Fast food nutrition should make up a minimal part of a healthy diet. Fast foods and junk foods are high in fat, sodium and sugar, which can lead to obesity and a range of attendant health problems, including diabetes, heart disease and arthritis. Here are the facts about how excessive junk food consumption affects your body.

Junk Food Affects Your Energy Levels

Junk food doesn't contain the nutrients your body needs to stay healthy. As a result, you may feel chronically fatigued and lack the energy you need to complete daily tasks. The high levels of sugar in junk food puts your metabolism under stress; when you eat refined sugar, your pancreas secretes high amounts of insulin to prevent a dangerous spike in blood sugar levels.

Because fast food and junk food don't contain adequate amounts of protein and good carbohydrates, your blood sugar levels will drop suddenly after eating, leaving you feeling grumpy, fatigued and craving sugar.

Junk Food Contributes to Poor Performance and Obesity

Junk food contains large amounts of fat, and as fat accumulates in your body, you'll gain weight and could become obese. The more weight you gain, the more you'll be at risk for serious chronic illnesses such as diabetes, heart disease and arthritis. You could even have a heart attack.
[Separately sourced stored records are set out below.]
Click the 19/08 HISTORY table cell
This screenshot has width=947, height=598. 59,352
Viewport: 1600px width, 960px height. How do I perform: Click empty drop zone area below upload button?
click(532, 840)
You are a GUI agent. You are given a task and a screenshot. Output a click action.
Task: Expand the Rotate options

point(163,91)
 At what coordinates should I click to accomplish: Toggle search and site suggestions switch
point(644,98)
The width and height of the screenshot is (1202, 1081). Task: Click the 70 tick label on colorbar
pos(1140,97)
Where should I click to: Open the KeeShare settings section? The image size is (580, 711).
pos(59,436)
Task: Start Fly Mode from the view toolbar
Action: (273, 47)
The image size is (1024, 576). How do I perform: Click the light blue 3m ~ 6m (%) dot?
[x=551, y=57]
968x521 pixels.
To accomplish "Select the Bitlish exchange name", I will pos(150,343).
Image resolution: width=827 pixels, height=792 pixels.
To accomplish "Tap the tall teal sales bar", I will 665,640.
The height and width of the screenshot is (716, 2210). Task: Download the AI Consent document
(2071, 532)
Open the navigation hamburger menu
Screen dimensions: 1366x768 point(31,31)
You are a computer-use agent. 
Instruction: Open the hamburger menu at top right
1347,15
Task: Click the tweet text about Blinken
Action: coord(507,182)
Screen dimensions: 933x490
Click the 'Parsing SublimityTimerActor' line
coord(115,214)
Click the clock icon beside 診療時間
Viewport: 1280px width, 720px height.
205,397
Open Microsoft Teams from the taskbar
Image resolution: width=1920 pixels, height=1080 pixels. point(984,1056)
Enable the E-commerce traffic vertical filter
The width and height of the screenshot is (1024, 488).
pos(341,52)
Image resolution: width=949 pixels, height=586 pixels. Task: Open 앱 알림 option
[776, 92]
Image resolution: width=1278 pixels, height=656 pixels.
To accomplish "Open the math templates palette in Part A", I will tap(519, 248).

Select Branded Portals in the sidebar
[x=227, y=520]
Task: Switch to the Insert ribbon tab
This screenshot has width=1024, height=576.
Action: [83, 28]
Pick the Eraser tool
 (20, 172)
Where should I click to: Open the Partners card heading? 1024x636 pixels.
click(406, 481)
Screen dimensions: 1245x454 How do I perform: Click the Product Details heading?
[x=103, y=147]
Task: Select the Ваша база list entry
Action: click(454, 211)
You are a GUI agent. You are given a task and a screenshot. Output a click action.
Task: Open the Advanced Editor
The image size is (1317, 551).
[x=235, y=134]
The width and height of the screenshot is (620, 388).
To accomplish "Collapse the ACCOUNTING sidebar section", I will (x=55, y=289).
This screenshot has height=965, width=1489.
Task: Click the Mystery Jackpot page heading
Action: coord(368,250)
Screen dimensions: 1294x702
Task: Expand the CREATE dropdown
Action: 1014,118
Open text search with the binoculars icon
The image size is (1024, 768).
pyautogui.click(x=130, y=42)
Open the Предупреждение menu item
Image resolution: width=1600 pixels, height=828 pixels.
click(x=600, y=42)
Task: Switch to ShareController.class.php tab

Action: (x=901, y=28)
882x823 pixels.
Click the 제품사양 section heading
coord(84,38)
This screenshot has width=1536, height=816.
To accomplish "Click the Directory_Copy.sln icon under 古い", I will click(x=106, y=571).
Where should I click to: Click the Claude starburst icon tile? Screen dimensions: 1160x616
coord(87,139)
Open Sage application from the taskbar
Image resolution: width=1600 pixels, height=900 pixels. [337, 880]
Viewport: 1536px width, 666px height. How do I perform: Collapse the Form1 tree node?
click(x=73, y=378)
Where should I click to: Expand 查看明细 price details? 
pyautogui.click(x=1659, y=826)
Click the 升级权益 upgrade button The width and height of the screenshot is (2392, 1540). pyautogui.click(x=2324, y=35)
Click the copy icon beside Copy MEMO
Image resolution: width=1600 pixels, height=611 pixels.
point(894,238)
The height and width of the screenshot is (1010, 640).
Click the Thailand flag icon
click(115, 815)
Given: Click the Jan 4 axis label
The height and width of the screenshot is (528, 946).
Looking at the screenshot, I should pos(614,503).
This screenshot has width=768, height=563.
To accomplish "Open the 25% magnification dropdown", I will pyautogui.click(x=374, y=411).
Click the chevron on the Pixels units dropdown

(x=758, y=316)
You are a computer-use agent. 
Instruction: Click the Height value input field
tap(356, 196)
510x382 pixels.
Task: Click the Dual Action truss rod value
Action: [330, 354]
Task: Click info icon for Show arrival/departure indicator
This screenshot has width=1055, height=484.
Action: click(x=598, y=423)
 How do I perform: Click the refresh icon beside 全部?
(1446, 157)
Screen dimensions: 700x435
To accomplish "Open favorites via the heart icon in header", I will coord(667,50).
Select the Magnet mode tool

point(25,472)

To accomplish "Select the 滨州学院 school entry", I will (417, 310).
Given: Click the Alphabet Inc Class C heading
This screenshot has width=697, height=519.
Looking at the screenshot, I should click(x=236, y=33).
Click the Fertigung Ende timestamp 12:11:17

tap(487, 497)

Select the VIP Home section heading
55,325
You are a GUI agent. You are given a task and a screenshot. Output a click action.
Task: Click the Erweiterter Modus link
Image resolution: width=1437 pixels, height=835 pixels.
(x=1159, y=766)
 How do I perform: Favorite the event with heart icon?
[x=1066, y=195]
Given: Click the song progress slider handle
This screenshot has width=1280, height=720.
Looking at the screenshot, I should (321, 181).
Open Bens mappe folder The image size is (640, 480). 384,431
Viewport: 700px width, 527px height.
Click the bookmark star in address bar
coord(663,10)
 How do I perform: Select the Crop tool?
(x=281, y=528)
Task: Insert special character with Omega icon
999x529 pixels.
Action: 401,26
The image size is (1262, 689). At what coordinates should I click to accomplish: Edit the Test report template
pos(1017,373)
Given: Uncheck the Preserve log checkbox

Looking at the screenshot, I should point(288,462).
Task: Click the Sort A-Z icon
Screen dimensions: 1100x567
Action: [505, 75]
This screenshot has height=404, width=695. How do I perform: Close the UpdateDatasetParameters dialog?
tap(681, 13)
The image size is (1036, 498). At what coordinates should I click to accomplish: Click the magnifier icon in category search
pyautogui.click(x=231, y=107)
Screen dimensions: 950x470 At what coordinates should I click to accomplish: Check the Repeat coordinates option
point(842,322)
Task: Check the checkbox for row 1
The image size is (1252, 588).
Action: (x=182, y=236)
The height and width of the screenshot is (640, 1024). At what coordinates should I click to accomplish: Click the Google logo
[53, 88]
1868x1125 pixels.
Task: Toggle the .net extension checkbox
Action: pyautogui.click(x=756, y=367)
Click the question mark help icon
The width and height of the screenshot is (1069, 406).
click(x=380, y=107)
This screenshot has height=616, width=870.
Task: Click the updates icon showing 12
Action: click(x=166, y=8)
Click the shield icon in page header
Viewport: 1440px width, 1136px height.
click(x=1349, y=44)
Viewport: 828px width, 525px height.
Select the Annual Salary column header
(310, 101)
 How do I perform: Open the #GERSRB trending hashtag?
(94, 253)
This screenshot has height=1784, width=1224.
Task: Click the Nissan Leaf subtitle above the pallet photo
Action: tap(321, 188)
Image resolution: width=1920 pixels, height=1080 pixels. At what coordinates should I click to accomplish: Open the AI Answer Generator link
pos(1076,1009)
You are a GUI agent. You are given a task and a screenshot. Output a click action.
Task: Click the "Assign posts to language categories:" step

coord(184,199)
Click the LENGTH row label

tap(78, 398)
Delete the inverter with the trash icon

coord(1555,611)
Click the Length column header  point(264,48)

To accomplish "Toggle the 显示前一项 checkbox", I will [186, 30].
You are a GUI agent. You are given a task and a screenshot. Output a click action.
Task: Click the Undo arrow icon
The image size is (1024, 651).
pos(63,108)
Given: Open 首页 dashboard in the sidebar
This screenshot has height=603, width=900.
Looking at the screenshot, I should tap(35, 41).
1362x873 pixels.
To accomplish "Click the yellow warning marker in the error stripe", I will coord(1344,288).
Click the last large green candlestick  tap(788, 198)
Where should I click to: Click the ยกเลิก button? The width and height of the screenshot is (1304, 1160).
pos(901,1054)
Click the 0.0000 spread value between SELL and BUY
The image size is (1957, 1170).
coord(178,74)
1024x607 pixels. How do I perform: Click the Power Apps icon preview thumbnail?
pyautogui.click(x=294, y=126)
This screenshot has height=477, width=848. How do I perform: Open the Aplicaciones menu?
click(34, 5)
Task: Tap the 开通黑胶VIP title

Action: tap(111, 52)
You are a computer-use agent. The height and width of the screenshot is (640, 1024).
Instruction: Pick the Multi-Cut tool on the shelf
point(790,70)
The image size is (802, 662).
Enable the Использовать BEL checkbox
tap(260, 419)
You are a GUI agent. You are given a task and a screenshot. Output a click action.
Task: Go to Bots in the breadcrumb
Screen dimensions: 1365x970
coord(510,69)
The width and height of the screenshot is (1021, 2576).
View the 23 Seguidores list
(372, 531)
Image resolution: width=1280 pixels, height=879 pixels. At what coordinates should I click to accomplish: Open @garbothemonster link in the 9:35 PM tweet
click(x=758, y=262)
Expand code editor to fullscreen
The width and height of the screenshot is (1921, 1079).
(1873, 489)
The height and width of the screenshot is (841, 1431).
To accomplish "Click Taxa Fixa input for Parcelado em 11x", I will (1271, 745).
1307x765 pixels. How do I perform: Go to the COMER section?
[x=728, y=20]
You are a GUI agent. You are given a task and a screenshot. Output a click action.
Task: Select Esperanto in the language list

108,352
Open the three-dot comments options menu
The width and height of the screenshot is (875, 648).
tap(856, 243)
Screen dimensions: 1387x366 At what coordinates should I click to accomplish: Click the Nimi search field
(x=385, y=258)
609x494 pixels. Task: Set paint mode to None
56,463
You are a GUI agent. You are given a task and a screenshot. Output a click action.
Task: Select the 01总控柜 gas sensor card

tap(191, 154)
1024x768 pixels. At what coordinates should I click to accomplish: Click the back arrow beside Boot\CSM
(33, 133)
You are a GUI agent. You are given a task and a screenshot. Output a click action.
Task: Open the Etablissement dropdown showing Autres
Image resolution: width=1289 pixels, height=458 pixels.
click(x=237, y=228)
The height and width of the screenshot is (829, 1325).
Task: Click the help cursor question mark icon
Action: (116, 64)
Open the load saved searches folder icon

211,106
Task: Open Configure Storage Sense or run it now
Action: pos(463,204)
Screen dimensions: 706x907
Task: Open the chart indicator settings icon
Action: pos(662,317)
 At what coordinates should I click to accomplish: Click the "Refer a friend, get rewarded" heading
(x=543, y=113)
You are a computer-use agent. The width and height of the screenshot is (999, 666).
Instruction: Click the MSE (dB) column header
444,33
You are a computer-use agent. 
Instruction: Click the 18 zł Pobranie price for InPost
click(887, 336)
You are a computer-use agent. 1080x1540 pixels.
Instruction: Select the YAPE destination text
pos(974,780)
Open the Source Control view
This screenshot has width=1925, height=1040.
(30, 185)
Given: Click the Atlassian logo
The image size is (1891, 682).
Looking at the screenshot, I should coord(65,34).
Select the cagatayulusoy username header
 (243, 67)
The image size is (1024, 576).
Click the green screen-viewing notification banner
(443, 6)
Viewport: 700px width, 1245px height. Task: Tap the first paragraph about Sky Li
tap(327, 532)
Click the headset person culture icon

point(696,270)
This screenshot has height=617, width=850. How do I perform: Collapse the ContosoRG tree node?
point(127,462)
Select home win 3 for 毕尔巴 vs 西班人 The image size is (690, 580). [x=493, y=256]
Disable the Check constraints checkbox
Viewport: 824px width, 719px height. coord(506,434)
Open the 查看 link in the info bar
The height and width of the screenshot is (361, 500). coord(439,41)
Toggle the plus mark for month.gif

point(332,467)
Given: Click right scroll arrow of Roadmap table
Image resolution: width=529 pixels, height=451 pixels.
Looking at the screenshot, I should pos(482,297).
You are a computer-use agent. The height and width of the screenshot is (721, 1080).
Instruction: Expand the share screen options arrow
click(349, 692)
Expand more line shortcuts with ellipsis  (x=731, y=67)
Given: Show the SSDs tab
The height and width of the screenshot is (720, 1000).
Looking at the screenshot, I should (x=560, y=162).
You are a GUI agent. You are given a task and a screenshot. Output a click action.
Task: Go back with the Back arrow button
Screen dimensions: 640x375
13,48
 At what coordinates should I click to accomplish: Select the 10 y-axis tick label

The high levels of fat and sodium in junk food can cause high blood pressure or hypertension. Excessive dietary sodium can also have a negative effect on renal function, even leading to kidney disease.

In the short term, high levels of dietary fat lead to poor cognitive performance. You'll feel tired and have trouble concentrating because your body might not be getting enough oxygen.

Junk Food Can Damage Your Liver and Your Heart

The high levels of fat and sodium in junk food and fast food can contribute to heart disease by raising blood cholesterol levels and contributing to arterial plaque build up. The high levels of trans fatty acids found in many junk foods and fast foods can lead to fatty liver deposits, which, over time, can cause liver dysfunction and disease.

Junk Food Can Lead to Diabetes

Over time, the high levels of sugar and simple carbohydrates in junk food can lead to type 2 diabetes. This occurs because eating too much sugar puts your metabolism under stress; when you eat a lot of refined white sugar and simple carbohydrates, your body has to pump up insulin production to prevent a dangerous spike in blood sugar levels. 

Because junk food doesn't contain the protein or complex carbohydrates that your body needs to maintain consistent blood sugar levels, your blood sugar levels will drop suddenly soon after eating. You'll crave sugar and likely end up eating more junk food.

Over time, this stress damages your body's ability to use the insulin secreted by your pancrease. A healthy diet can help maintain your body's insulin sensitivity.

Even in the short term, eating too much junk food can make you feel really uncomfortable. It can lead to mood swings and constipation, and lower your energy levels so that you lack interest in the exercise you need to burn off those extra calories.